• _TEXT SECTION_
A Former Democrat Rises in Trump Country
Missouri’s governor talks about his journey to the right, his fights with the unions, and his experience as a Navy SEAL.
Illustration: Ken Fallin
By Matthew Hennessey
Sept. 15, 2017 6:10 p.m. ET
WSJ
Jefferson City, Mo.
A few years ago, Eric Greitens was a Democrat—not that you’d know it from his first eight months as the hard-charging Republican governor of Missouri. A Rhodes scholar and former Navy SEAL, Mr. Greitens has pursued an unexpectedly muscular conservative agenda, enacting free-market reforms and gleefully going toe-to-toe with unions. While the GOP in Washington seems bent on squandering its legislative and executive power, Mr. Greitens, 43, illustrates how Republicans in many states are intent on making the most of theirs.
A day after taking office in January, Mr. Greitens signed an executive order to freeze pending state regulations. It also required agencies to review rules already on the books to ensure not only that they are “essential to the health, safety, or welfare of Missouri residents” but that they pass a cost-benefit test. In July he assented to a law overriding St. Louis’s $10-an-hour minimum wage. “This increase in the minimum wage might read pretty on paper, but it doesn’t work in practice,” he said at the time. “Government imposes an arbitrary wage, and small businesses either have to cut people’s hours or let them go.”
Mr. Greitens’s most contentious actions have challenged union power. His Democratic predecessor, Gov. Jay Nixon, repeatedly vetoed right-to-work legislation, under which workers can’t be forced to join a union as a condition of employment. Mr. Greitens signed a right-to-work bill within a month of his inauguration.
During a 75-minute interview at the governor’s mansion, Mr. Greitens explains that his inspiration came from another Midwestern state. “I read Mitch Daniels’s book, ‘Keeping the Republic,’ several times” before running for office, he says. The former Indiana governor’s 2011 paean to fiscal discipline and personal responsibility provided an example, as did the right-to-work law Mr. Daniels signed in 2012. “Look at the data,” Mr. Greitens says. “Indiana became a right-to-work state, and today Indiana has more private-sector union members than before . . . because it was good for the economy.”
Not surprisingly, the unions don’t share that view. They formed a group called We Are Missouri, which last month turned in more than 300,000 signatures—only about 100,000 were required—to force a referendum on right to work. If Missouri’s secretary of state certifies the names, right to work will go before voters in 2018—and the law will remain on hold until then. The tactic has succeeded before: In 2011 a referendum campaign styled We Are Ohio defeated Gov. John Kasich’s collective-bargaining reforms for public employees.
Mr. Greitens launched another salvo at the unions in May. He signed a law banning so-called project labor agreements, which require that all workers hired under a given government contract be paid union wages. In a move calculated for confrontation, Mr. Greitens invited Wisconsin Gov. Scott Walker —whose 2011 collective-bargaining reforms stuck, unlike Mr. Kasich’s—to attend a bill-signing ceremony in a St. Louis suburb. The unions and their Democratic allies got the message. “Eric Greitens is rubbing salt in the wounds of working families by celebrating another attack on their paychecks,” said Missouri’s Democratic chairman, Stephen Webber.

• _EXTRACTED ENTRIES_
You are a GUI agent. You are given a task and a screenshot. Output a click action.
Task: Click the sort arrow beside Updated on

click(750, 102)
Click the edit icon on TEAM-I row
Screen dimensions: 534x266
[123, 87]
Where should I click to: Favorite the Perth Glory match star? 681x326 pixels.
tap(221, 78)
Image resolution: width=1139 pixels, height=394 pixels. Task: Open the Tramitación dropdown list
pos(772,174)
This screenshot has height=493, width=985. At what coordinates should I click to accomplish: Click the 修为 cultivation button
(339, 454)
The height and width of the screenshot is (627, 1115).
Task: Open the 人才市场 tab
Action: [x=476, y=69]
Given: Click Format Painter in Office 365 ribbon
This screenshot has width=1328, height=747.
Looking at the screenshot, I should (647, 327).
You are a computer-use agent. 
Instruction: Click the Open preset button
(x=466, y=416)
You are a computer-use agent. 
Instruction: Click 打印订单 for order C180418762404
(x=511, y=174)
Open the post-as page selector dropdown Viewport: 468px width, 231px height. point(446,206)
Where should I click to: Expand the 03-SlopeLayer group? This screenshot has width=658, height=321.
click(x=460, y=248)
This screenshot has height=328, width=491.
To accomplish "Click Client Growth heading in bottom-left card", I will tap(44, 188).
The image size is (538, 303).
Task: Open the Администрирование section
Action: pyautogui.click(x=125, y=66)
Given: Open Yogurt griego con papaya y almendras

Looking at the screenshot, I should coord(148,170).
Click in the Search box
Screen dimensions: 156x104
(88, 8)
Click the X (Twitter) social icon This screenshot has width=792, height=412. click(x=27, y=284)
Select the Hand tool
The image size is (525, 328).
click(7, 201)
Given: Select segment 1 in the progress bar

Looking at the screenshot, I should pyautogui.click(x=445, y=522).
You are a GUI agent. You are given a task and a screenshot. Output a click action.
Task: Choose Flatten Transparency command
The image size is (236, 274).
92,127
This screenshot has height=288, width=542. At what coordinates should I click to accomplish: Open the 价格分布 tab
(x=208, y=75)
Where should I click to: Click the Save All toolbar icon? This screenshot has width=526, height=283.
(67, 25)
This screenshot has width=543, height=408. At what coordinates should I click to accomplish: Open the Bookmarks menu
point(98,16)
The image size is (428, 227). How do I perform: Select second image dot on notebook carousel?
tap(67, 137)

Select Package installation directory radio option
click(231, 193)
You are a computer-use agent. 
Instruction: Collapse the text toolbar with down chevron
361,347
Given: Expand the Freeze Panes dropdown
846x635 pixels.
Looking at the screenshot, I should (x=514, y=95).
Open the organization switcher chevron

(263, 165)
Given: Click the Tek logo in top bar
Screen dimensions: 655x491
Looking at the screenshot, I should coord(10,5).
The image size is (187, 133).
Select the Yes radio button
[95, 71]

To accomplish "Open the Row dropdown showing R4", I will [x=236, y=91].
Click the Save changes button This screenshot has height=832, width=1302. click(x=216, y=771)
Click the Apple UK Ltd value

• _REQUESTS_
1. In the article on Missouri's governor, what reason does Mr. Greitens give for his view that St. Louis's higher minimum wage "doesn't work in practice"? Answer in one to three sentences.
2. Continue the article on Missouri's governor from the point where it stops.
The items are separate material and are unrelated to the article on Missouri's governor.

• _THE RESPONSES_
1. Mr. Greitens says that government imposes an arbitrary wage. Small businesses then either have to cut people's hours or let them go.

2.
Mr. Greitens is unruffled by the criticism. “I think that you’ve got to take action that actually helps people,” he says. “We know that we’re always going to get criticized and we recognize that there are certain liberal media institutions in the state of Missouri that will always see whatever we do in the worst possible light.” But the economic data, he insists, tell a different story: “Since I’ve been in office, Missouri has been outpacing the nation in job growth. Missouri has moved up nine places in the ranking of best states to do business. We’ve got more jobs in Missouri than ever before.”
What explains his appetite for bare-knuckle fights with the unions? More to the point, how did a lifelong Democrat announce he was switching parties the year before the 2016 election, run as a gun-toting conservative, win a Republican primary against three veteran officeholders, and—in his first try for public office—defeat a sitting state attorney general on the November ballot?
Mr. Greitens’s critics—Republican and Democratic alike—have implied it was mere opportunism. During last year’s campaign a Kansas City Star reporter suggested Mr. Greitens was “an ideological weather vane” whose “conservative bona fides” were in question. His evolution has matched the state’s. Missouri was a longtime presidential bellwether—carried by the winner of every election between 1960 and 2004—but has shifted Republican in the past decade. Donald Trump won here by 18.5 points.
Mr. Greitens’s explanation? “My parents were both Democrats and I grew up as a Democrat,” he says. “Basically I was told that the Democrats were the party that cared about people. I liked people and I cared about them, so I was a Democrat.”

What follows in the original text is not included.